Every line below between the line holding "This screenshot has height=687, width=924." and the line holding "Edit billing details with pencil icon", inclusive, should be repeated exactly, and all other lines omitted.

Data for the task: Begin

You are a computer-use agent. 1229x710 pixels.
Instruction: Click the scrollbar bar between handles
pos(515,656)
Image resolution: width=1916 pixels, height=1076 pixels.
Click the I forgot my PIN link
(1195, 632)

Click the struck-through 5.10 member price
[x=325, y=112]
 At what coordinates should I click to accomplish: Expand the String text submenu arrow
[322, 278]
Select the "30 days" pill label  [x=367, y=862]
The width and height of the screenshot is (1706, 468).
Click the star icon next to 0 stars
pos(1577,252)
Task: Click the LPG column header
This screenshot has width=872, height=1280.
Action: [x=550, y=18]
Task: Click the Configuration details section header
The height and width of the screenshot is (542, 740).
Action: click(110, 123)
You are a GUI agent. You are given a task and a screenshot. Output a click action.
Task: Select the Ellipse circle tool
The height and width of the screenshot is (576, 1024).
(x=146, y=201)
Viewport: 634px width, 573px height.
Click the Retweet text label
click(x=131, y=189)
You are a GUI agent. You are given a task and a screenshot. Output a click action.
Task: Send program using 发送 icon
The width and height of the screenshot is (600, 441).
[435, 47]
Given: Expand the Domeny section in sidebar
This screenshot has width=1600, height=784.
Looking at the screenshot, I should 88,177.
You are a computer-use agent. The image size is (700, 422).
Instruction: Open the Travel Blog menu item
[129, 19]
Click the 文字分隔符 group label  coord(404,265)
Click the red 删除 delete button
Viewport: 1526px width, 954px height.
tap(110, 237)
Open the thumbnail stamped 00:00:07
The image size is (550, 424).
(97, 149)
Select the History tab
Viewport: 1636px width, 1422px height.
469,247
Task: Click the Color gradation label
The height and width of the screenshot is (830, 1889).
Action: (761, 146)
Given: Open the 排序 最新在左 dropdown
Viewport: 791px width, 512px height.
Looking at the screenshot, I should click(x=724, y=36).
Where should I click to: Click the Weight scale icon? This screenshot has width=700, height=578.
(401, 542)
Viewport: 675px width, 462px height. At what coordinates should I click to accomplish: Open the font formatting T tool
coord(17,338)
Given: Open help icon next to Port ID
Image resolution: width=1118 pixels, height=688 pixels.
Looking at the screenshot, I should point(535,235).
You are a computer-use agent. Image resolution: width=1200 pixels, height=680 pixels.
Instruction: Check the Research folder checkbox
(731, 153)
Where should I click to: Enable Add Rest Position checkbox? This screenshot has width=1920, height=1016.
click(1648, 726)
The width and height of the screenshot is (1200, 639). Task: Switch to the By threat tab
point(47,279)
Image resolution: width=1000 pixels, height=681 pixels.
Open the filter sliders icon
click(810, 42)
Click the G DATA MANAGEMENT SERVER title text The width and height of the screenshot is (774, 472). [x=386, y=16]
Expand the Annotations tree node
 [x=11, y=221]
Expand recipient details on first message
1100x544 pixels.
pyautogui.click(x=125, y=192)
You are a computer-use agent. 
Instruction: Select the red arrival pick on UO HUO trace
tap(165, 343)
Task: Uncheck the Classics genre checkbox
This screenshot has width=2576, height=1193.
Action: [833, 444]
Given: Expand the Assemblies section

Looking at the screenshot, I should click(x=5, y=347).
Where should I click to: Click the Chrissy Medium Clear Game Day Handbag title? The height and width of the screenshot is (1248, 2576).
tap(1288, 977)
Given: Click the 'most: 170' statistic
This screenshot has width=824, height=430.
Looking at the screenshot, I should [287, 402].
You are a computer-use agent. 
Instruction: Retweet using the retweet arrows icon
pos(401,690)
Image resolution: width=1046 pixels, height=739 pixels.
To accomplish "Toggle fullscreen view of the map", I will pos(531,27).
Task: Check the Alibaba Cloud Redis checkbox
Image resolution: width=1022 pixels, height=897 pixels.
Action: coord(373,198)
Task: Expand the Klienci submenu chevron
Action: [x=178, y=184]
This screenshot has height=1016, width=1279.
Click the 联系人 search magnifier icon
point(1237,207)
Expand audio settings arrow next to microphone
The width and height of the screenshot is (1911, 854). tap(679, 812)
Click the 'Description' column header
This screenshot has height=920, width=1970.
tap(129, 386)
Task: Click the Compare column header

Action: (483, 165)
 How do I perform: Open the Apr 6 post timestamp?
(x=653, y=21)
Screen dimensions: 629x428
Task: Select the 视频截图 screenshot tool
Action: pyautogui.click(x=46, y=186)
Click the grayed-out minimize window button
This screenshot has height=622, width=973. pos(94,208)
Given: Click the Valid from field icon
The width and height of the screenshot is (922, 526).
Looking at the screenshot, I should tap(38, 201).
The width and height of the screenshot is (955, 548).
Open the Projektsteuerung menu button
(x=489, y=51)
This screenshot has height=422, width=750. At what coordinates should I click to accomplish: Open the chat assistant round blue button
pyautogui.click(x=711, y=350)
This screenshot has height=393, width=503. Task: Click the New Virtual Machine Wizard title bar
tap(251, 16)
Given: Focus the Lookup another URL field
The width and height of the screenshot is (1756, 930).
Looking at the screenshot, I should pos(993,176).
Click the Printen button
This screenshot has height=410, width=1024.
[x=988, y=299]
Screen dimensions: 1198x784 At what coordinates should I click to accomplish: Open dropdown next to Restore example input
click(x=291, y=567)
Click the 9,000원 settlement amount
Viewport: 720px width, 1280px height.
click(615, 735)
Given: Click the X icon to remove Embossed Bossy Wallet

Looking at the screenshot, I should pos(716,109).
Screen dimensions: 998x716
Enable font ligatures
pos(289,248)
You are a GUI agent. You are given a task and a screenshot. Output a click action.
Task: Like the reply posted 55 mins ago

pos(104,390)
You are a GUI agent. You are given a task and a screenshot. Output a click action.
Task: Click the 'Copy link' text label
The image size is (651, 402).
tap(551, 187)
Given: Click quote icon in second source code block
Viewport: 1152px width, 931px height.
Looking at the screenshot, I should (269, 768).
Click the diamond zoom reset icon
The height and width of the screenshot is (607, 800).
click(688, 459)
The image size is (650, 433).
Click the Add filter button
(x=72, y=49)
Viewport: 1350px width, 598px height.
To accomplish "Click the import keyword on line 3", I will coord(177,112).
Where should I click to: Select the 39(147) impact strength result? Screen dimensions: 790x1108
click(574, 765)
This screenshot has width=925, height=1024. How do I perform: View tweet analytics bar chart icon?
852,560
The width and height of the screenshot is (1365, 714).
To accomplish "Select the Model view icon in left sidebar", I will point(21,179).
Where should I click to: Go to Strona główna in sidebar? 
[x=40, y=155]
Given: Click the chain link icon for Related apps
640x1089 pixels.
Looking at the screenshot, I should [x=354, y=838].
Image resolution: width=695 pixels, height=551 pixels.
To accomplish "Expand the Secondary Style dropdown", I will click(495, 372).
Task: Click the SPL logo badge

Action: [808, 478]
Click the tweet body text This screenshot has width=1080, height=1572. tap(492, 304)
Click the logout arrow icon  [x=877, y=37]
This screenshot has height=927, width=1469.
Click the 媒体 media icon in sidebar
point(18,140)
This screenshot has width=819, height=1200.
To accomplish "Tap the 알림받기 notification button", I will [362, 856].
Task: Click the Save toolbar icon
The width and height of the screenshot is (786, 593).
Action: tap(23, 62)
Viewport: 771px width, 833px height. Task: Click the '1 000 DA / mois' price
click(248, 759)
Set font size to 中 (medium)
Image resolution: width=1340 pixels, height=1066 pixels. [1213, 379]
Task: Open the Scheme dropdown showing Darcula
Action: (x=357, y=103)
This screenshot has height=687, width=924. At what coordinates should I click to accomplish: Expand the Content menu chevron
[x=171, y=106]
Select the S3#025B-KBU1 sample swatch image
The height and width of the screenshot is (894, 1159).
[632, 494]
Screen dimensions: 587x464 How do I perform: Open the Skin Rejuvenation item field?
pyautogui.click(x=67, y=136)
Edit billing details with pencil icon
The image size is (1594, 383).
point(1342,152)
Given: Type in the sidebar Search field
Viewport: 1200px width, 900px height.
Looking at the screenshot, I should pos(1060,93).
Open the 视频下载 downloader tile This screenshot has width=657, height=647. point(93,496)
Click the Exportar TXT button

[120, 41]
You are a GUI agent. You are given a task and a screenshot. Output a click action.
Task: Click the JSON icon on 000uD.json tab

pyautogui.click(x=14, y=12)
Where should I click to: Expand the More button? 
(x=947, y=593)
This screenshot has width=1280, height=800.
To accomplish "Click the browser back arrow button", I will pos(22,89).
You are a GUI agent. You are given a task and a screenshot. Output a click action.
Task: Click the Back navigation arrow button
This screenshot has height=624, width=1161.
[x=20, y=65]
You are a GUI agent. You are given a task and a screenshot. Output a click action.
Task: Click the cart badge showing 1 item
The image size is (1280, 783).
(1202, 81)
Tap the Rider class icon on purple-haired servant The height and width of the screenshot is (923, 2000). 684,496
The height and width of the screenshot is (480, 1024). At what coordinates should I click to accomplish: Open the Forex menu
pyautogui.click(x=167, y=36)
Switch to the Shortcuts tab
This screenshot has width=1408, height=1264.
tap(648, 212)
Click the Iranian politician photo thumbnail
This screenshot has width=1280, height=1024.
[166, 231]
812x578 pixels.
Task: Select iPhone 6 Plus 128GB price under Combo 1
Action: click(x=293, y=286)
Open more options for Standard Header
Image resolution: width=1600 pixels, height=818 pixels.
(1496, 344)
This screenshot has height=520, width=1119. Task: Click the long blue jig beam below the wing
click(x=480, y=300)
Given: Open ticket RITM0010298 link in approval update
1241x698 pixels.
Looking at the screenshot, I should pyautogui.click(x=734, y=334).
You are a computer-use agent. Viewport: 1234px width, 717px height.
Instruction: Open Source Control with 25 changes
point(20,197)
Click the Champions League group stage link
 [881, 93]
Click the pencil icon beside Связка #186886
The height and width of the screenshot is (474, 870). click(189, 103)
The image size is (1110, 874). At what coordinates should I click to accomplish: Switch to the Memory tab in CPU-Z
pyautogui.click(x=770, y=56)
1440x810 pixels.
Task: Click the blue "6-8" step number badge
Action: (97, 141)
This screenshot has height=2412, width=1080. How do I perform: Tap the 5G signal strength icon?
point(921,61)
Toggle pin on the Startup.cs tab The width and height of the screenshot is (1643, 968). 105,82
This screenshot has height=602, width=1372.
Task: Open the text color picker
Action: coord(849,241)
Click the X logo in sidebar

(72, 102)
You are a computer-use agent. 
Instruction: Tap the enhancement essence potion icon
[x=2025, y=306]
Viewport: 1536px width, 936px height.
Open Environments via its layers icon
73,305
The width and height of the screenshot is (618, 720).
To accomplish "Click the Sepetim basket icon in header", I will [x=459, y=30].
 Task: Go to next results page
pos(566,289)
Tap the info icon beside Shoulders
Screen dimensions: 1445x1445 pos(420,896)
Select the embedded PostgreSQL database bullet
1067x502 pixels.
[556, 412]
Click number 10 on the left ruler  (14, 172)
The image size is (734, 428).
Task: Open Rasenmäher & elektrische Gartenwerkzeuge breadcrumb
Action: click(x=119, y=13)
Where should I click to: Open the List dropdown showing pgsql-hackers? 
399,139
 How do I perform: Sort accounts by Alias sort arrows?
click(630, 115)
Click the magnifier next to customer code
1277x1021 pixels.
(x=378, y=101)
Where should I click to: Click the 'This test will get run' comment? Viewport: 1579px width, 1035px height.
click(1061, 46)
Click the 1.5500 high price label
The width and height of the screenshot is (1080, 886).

Data for the task: End

Response area –
This screenshot has height=687, width=924. At what coordinates should I click to accomplish: Expand the Content menu chevron
[x=171, y=106]
Select the S3#025B-KBU1 sample swatch image
The height and width of the screenshot is (894, 1159).
[632, 494]
Screen dimensions: 587x464 How do I perform: Open the Skin Rejuvenation item field?
pyautogui.click(x=67, y=136)
Edit billing details with pencil icon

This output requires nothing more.